Messina (Intesa SP), "l'Italia e l'Europa sono di fronte a sfide cruciali"

Alla cerimonia di avvio dell'anno accademico 2025-2026 della Luiss, oggi pomeriggio, in viale Pola, a Roma, sul palco anche il consigliere delegato dell'ateneo e amministratore delegato di Intesa Sanpaolo Carlo Messina: L'Italia e l'Europa, recita il suo intervento, "sono di fronte a sfide cruciali. Quella che viviamo può essere una fase di svolta che riporti al centro una prospettiva di crescita più solida, basata su debito comune e unione dei mercati. Il nostro Paese può contare sulla stabilità politica, sulla gestione attenta dei conti pubblici - come riconosciuto anche a livello internazionale - e su un sistema manifatturiero diversificato e dinamico.

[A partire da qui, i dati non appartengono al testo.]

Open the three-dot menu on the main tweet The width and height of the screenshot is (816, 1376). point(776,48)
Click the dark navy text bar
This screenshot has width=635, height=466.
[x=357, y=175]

Il risparmio e la capacità di investimento rimangono punti di forza rilevanti, rafforzati da un solido sistema bancario. Ma è il nostro capitale umano a fare la differenza: talenti, creatività, capacità di adattamento. I giovani vanno ascoltati, accompagnati nelle loro aspirazioni: la loro energia e la loro intelligenza sono la chiave per una crescita duratura nel tempo del nostro Paese", si legge ancora. Per il presidente della Luiss Giorgio Fossa, poi, "dal mondo delle istituzioni, delle imprese e dell'alta formazione, oggi qui rappresentati, emerge un messaggio chiaro di impegno e di fiducia nel futuro dell'Europa. Un messaggio che, ne sono certo, raccoglieranno anche i dodicimila studenti che ogni giorno popolano le nostre aule e che guideranno il cambiamento. Come Ateneo, il nostro compito è fornire loro gli strumenti e valori per realizzarlo, perché la formazione non sia soltanto un trasferimento di competenze, ma una preparazione al mondo. Ed è proprio nella collaborazione tra il sistema produttivo, istituzionale e universitario che può nascere un'alleanza solida capace di trasformare la conoscenza in visione e la visione in progresso", termina la nota dell'ateneo.